In late 1977, Marsden auditioned for and helped found the band Whitesnake—initially called David Coverdale’s Whitesnake—with Coverdale, formerly of Deep Purple, and guitarist Micky Moody. “There was an instant rapport between us,” Marsden said of his relationship with Coverdale in a 2020 interview with Louder Sound. “He was like a surrogate brother to me.”
Individually or with Coverdale (and occasionally Moody), Marsden wrote many of the group’s recognizable tracks, including “Fool For Your Loving,” “Walking In The Shadow Of The Blues,” “She’s A Woman,” “Lovehunter,” “Trouble,” “Child of Babylon,” “Rough and Ready,” and the iconic power ballad “Here I Go Again,” which has received numerous “best song” list nods from outlets like Q Magazine, VH1, and Rolling Stone.

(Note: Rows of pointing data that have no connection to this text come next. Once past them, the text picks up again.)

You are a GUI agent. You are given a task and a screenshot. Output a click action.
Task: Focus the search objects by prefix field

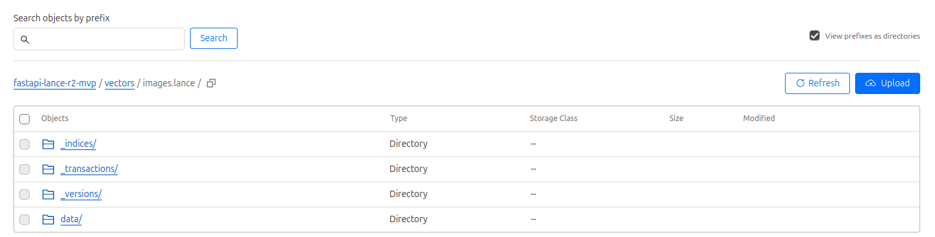[99, 39]
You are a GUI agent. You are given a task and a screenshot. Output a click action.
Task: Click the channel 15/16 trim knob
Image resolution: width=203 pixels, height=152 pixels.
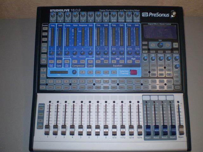pos(137,15)
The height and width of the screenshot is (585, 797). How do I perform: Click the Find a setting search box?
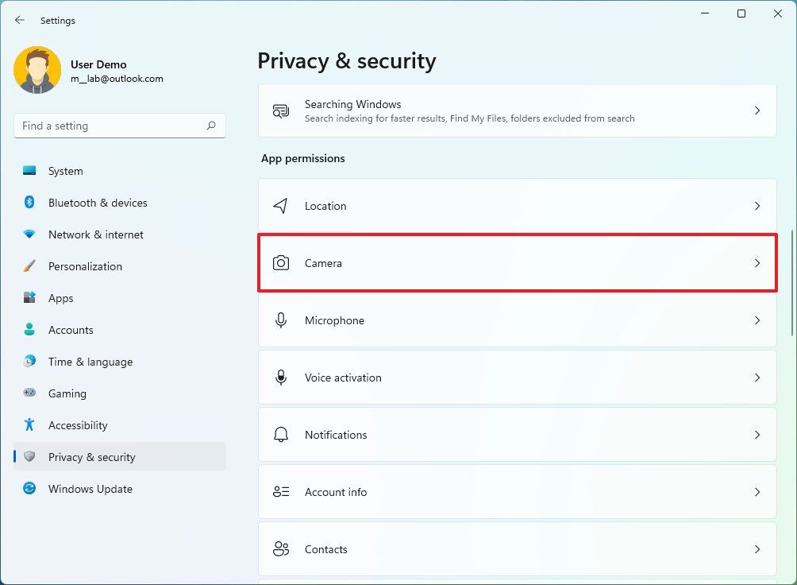(x=119, y=126)
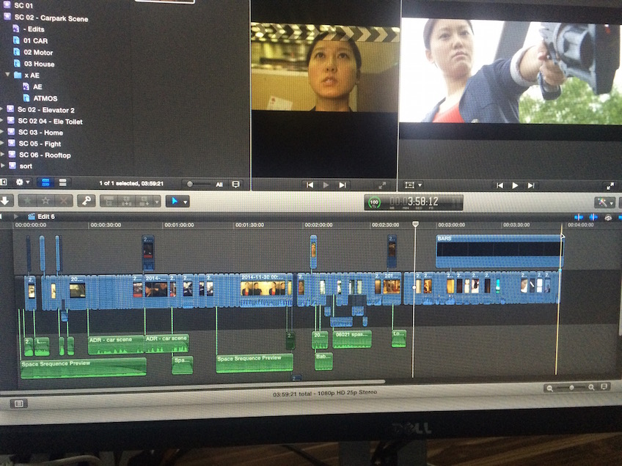The width and height of the screenshot is (622, 466).
Task: Open the enhancements magic wand menu
Action: pos(604,202)
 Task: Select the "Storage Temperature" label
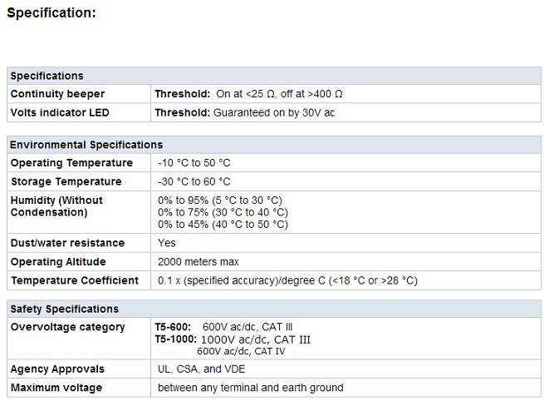66,181
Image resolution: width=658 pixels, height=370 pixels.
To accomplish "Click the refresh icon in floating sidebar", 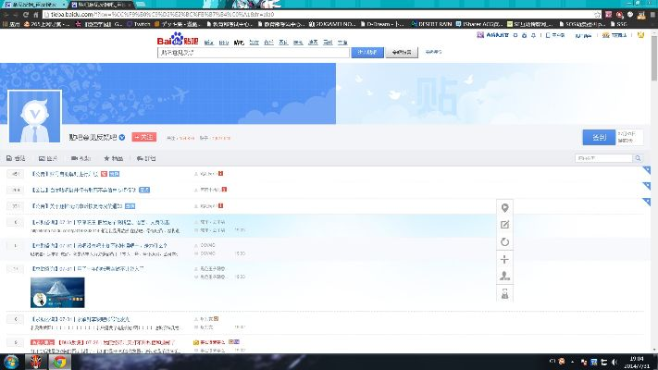I will (504, 241).
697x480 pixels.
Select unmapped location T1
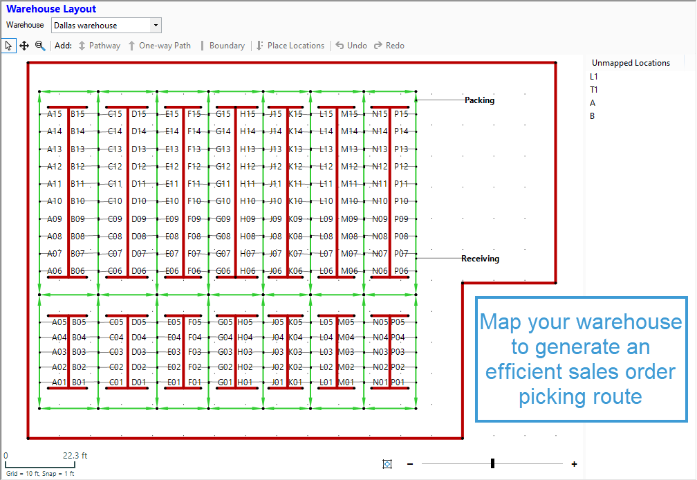(593, 89)

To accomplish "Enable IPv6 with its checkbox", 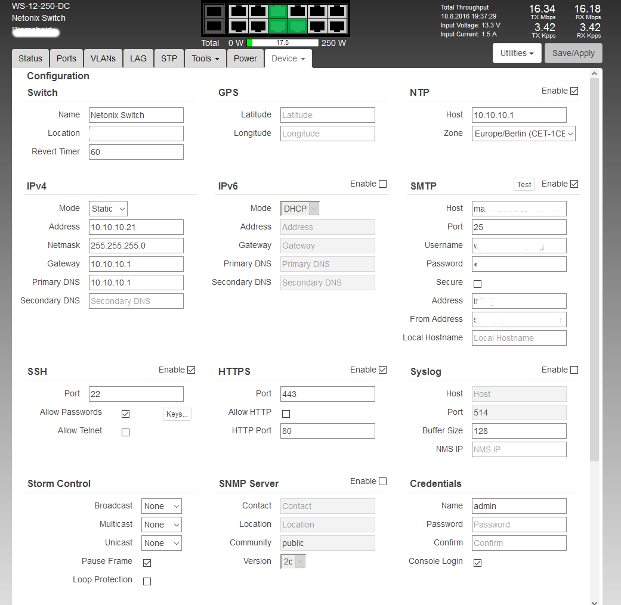I will [x=382, y=184].
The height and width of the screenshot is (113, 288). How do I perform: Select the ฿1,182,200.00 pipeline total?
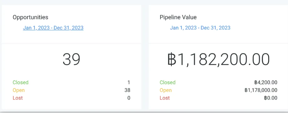point(219,59)
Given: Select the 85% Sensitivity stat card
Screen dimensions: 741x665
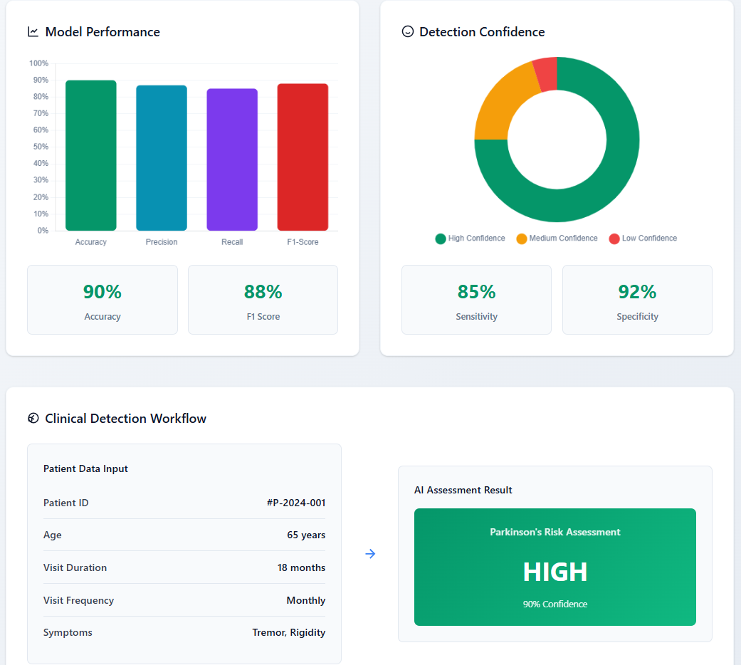Looking at the screenshot, I should pos(476,300).
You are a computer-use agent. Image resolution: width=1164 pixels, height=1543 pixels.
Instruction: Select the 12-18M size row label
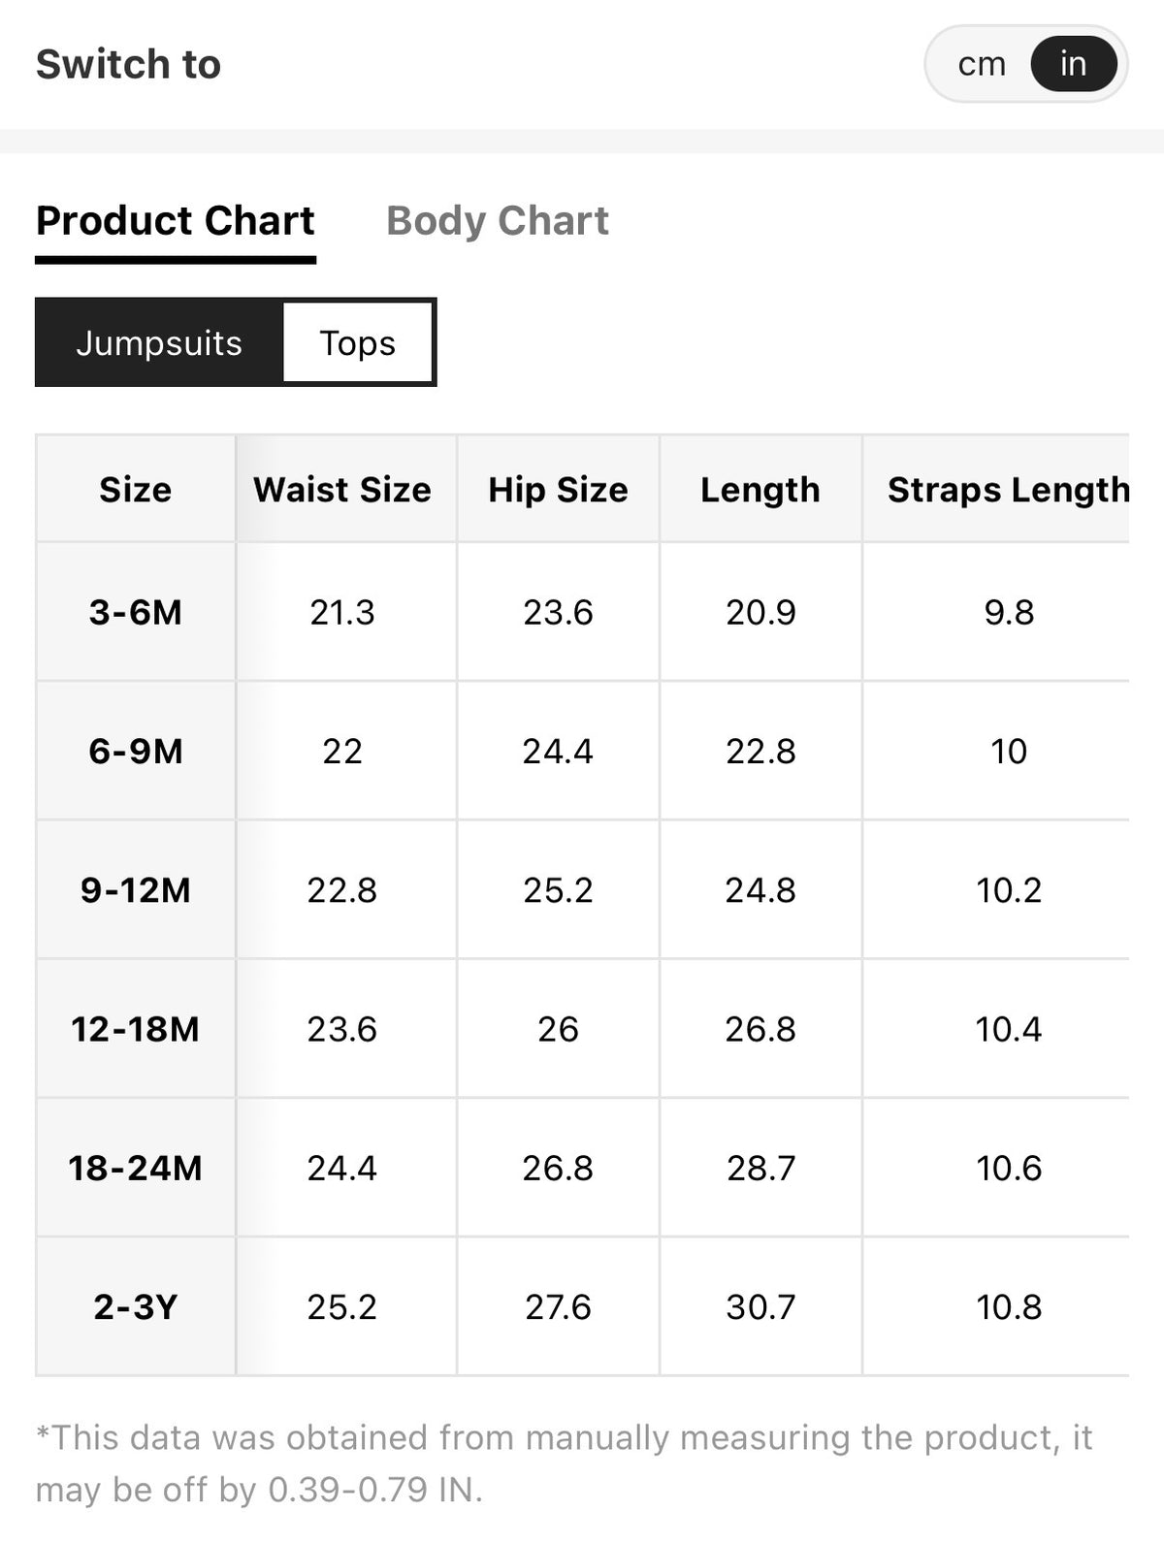[x=136, y=1028]
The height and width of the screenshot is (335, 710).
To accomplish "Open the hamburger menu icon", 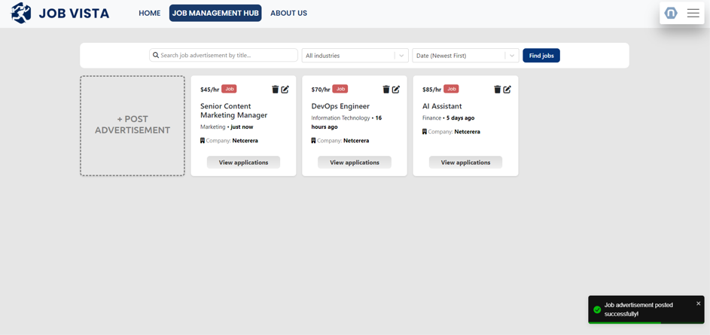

“It took maybe two hours,” Marsden said of writing the song in the same Louder Sound interview. “It was the opening sequence that grabbed me, the three opening chords. I had the melody in my head, and when I played it to Jon Lord he had a certain look in his eye. He made me play it again and then said: “You’re a clever little sod, aren’t you That’s the hook. I’ll do the intro.”
In total, Marsden played on one EP, five albums, and one live album for the band, before leaving to pursue a number of solo projects shortly after the release of 1982's Saints And Sinners. He also released an autobiography called Where’s My Guitar in 2017.